Les TOMY et le développement rapide des soins de santé primaires en Grèce

En un peu plus d’un an, la Grèce a mis en place près de 120 nouvelles unités de soins de santé primaires communautaires, gratuites au point d’accès et connues localement sous le nom de « Topikes Monades Ygias » ou « TOMY ».

Ces unités sont des pièces fondamentales du nouveau système grec de soins de santé primaires, ainsi que le premier point de contact et la principale instance de coordination des soins pour les habitants de la région.

Depuis le début des inscriptions fin 2017, plus de 300 000 personnes se sont inscrites dans des TOMY et bénéficient de leurs services, et plus d’un million se sont inscrites dans le reste du réseau des services de soins de santé primaires, notamment dans les centres de santé et les cabinets privés. Une enquête récente sur la satisfaction des patients menée avec le soutien de l’OMS révèle que ces derniers sont contents des TOMY : leur niveau de satisfaction est en effet élevé, et la demande a dépassé les attentes.

Dans les TOMY, des équipes multidisciplinaires (médecins généralistes/de famille, pédiatres, infirmiers, visiteurs sanitaires et travailleurs sociaux) assurent la prestation de soins de santé continus (prévention des maladies, promotion de la santé, diagnostic, traitement, suivi et soins). Les nouvelles unités mettent aussi progressivement en place des mécanismes précis d’orientation-recours. Il s’agit d’un changement majeur eu égard au réseau par ailleurs fragmenté de différents prestataires de soins de santé publics et privés, et principalement de spécialistes, qui prodiguent des soins sur demande et avec peu de coordination.

L’impact est d’ailleurs vivement ressenti. Comme l’explique M. Pantelis Leousis, 80 ans, de Metamorfosi, en Attique : « Les TOMY sont clairement d’un très, très grand service, et constituent une avancée majeure dans le domaine de la santé. Une meilleure santé pour tous ! »

Une collaboration fructueuse

Le système de santé grec a été profondément touché par la crise financière, qui a eu un effet direct sur l’accès aux services de santé, la qualité des soins et la protection financière. La pression de la crise a révélé des problèmes à long terme dans des domaines tels que la gouvernance de la santé et la prestation des soins de santé primaires.

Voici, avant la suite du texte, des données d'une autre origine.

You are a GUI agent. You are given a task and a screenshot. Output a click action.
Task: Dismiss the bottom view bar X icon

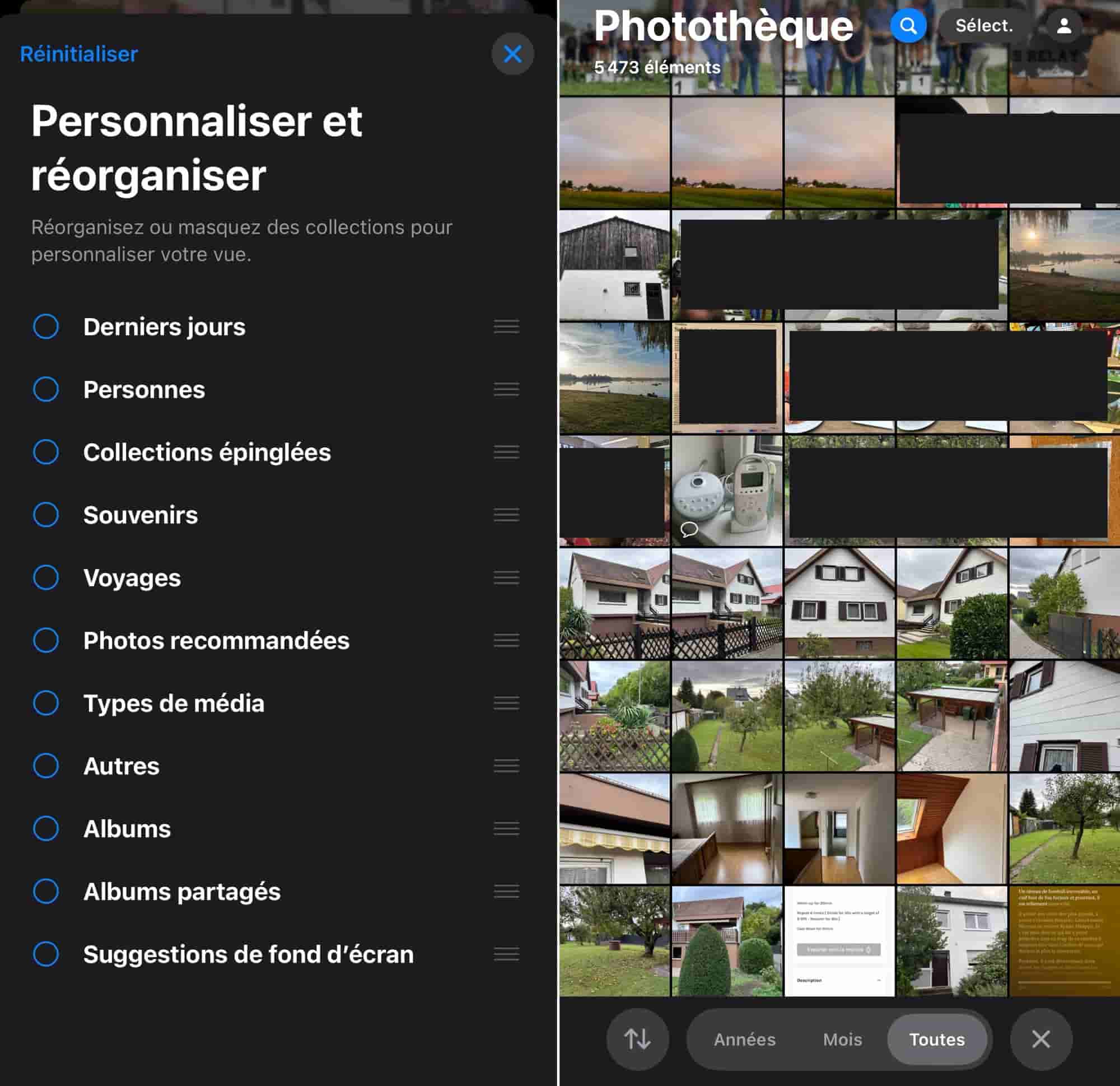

Par conséquent, l’OMS et le ministère grec de la Santé ont uni leurs efforts afin d’élaborer une proposition de réforme globale des soins de santé primaires et ce, dans le cadre de leur engagement mutuel à parvenir à la couverture sanitaire universelle. Les nouvelles TOMY sont le fruit de cette collaboration.

« Cette réforme vise à accorder désormais la priorité à la prévention plutôt qu’au traitement. Cette mesure, qui se fonde sur des données probantes, doit résoudre la crise du système de santé et répondre à la demande exprimée par la société en vue d’éliminer les inégalités de santé », explique le docteur Andreas Xanthos, ministre de la Santé.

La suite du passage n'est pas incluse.